Fletcher-Moulton LJ said at p452:
Until commission
of the act of bankruptcy he was, of course, the beneficial
to be regarded as such beneficial owner is no longer absolute, but is
contingent on no bankruptcy petition being presented within three months of the
date of the act of bankruptcy which leads to a receiving order being made. If
such receiving order be made the whole of the assets vested in his trustee as
from the date of the act of bankruptcy.
The question
before the Court of Appeal in Ponsford Baker was whether a debtor who
had committed an act of bankruptcy had the right to require a secured creditor
who had notice of it to hand over his securities on payment of the amount due
thereon and in the case of a refusal to hand over whether the debtor could
enforce his rights by action. It contains a very learned discussion by
Fletcher-Moulton LJ, who was of course a master of the bankruptcy law, as to
the principles on which the courts of common law acted when they permitted a
debtor who had committed an act of bankruptcy to recover judgment against a
person indebted to him who had notice of the act of bankruptcy and, in
particular, the circumstances in which a defendant might be ordered to deliver
up securities in an action for redemption by a person in that position. None of
this was relevant to the question before the Vice-Chancellor and not
unnaturally he declined to treat the statement by Fletcher-Moulton LJ which I
have cited as a sufficient authority for the proposition that the relation back
of the trustee’s title operated to sever a joint tenancy of the debtor with
another.
In Re
Dennis (as in Smith v Stokes) the question was whether the
relation back of the trustee’s title operated retrospectively to divest the
bankrupt of an interest as joint tenant in property of which he had been joint
tenant at the time of the act of bankruptcy and which apart from the act of
bankruptcy would have accrued to him on the death of the other joint tenant.

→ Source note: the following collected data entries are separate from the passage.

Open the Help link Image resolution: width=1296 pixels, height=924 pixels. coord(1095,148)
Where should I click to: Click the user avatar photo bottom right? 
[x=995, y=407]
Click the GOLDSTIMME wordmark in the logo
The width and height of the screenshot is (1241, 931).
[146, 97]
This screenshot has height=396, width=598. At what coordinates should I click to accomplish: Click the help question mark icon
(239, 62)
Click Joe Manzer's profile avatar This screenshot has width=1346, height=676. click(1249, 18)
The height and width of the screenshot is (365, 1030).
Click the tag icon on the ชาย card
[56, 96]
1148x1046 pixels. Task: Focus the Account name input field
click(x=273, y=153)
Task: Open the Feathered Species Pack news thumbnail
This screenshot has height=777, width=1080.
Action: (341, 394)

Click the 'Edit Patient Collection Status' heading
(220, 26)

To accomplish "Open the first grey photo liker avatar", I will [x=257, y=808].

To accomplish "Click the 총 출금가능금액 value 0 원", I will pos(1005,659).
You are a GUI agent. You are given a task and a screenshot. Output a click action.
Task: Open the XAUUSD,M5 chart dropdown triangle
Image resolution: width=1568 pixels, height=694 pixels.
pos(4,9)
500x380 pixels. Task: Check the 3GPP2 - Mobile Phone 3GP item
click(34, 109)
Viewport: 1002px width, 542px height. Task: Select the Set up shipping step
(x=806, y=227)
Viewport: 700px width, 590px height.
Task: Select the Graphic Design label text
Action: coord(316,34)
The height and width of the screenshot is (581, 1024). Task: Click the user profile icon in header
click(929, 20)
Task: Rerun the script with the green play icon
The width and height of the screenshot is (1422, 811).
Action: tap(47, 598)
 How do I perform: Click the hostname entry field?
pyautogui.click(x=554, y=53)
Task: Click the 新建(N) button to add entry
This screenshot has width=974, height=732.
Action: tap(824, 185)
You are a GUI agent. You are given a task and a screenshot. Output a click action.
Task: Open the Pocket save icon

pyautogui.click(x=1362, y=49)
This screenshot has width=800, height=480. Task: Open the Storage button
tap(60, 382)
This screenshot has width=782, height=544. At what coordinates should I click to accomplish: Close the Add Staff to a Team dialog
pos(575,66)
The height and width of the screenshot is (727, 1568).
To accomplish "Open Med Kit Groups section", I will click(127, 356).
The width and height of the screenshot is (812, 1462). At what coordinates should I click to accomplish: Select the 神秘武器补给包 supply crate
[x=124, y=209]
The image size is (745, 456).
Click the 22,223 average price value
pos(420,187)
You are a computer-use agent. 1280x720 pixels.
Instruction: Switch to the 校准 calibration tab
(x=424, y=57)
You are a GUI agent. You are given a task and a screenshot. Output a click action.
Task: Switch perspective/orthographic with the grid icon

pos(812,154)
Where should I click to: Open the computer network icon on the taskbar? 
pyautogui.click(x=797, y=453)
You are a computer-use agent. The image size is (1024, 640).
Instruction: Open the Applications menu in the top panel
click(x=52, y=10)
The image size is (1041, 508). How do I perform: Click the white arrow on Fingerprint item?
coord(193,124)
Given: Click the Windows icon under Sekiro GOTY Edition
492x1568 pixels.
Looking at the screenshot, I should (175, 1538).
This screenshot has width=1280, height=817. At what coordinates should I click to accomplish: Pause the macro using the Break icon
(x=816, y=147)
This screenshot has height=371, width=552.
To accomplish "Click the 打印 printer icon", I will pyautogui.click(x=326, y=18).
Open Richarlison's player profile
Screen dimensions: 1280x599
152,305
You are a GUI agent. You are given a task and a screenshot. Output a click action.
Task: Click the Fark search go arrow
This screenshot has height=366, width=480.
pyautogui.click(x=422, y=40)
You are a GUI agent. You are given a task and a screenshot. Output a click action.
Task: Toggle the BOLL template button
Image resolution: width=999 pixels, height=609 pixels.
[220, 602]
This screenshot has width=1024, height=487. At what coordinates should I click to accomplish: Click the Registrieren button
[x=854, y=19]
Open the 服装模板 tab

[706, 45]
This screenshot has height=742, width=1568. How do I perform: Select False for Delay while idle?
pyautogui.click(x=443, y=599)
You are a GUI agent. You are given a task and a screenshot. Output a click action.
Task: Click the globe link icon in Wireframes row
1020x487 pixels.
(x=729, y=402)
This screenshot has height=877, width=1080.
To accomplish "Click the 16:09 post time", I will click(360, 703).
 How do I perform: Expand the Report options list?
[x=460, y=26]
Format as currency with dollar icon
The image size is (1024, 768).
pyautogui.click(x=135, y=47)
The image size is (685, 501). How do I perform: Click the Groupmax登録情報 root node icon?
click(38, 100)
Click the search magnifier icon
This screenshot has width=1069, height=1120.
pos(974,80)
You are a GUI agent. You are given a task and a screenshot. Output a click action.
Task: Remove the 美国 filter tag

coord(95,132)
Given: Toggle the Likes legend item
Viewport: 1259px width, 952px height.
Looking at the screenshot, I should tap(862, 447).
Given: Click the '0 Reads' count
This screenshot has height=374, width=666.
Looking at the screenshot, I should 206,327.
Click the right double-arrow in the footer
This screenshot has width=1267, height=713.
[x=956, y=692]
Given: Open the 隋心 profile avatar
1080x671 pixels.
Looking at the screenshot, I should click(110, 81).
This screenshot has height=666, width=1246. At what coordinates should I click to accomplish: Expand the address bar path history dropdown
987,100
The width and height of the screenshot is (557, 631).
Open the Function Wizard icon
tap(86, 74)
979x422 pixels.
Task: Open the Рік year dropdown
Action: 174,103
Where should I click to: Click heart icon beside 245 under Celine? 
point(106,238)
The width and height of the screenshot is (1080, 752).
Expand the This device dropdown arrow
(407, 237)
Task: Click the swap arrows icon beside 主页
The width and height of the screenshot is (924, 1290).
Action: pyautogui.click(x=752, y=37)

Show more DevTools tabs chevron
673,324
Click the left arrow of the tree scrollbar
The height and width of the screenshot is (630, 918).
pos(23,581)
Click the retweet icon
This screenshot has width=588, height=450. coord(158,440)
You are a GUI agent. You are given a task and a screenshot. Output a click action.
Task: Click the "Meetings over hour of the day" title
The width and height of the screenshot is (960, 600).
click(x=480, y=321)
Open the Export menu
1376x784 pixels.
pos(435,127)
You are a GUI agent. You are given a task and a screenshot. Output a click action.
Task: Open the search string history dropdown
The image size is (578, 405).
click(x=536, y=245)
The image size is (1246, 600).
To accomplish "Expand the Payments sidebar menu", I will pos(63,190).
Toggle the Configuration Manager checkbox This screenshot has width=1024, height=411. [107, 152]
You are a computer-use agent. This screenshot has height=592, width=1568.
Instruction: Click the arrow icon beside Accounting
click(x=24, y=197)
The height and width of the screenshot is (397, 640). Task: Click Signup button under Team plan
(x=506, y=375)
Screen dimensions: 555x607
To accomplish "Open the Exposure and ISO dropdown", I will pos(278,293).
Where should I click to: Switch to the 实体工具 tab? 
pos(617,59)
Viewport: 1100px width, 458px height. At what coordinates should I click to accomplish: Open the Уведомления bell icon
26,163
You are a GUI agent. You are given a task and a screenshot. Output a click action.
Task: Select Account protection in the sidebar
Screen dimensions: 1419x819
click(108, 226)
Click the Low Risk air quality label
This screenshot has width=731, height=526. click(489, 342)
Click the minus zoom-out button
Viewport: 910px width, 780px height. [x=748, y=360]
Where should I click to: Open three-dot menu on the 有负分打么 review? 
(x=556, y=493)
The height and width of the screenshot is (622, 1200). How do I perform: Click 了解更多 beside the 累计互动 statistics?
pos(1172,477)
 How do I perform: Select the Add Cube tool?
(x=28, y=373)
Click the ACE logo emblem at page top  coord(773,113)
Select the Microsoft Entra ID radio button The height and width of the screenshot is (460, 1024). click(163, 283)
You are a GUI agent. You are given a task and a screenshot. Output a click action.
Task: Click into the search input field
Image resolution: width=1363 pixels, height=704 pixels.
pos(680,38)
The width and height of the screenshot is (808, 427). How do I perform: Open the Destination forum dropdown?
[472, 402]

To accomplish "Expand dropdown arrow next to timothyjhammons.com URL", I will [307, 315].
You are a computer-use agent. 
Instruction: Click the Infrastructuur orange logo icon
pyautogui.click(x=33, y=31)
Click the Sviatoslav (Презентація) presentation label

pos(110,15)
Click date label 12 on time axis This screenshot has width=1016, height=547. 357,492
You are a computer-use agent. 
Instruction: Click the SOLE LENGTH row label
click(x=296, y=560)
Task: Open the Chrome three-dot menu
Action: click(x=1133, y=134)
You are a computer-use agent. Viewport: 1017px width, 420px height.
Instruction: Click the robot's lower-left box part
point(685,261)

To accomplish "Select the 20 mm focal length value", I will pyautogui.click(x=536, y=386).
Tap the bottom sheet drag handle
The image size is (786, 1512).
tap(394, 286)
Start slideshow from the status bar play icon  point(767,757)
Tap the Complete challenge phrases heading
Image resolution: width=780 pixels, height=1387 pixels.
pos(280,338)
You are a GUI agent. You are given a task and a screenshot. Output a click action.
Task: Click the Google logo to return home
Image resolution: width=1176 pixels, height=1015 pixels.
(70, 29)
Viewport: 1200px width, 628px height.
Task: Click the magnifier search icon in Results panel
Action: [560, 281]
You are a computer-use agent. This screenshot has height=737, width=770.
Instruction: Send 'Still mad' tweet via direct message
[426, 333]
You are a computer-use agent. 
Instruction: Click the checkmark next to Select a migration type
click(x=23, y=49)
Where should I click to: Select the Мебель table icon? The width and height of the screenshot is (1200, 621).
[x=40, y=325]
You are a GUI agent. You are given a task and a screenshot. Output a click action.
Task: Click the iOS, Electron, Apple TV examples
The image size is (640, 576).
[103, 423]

There is clearly much force in the view that although the effect of the
bankruptcy legislation is to give the trustee the right to assert that all the
property of the debtor at the date of the act of bankruptcy must be treated as
vested in him as from the act of bankruptcy and that the operation of the
retrospective vesting is to sever a joint tenancy of which the debtor was a
joint tenant, the personal representatives of a joint tenant cannot similarly
rely on the relation back of the trustee’s title to deprive the trustee of a
claim of property that would otherwise have accrued to the debtor. There is
support for that approach in an observation of Lord Lindley in Re Hirth, ex
parte The Trustee [1899] 1 QB 612 at p623, which is also cited by Lord
Sterndale in Re Gunsbourg where Lord Lindley refers to the position of a
trustee at p622:
. . . who
finds that there has been a fraudulent conveyance, which is an act of
bankruptcy, and who elects to impeach the transaction and demands back the
property from the person in whose possession it is.
It may be that
the decision of the Vice-Chancellor in Re Dennis can be supported on
this narrow ground. However, it is unnecessary for me to consider whether in
these precise circumstances Smith v Stokes would now be followed.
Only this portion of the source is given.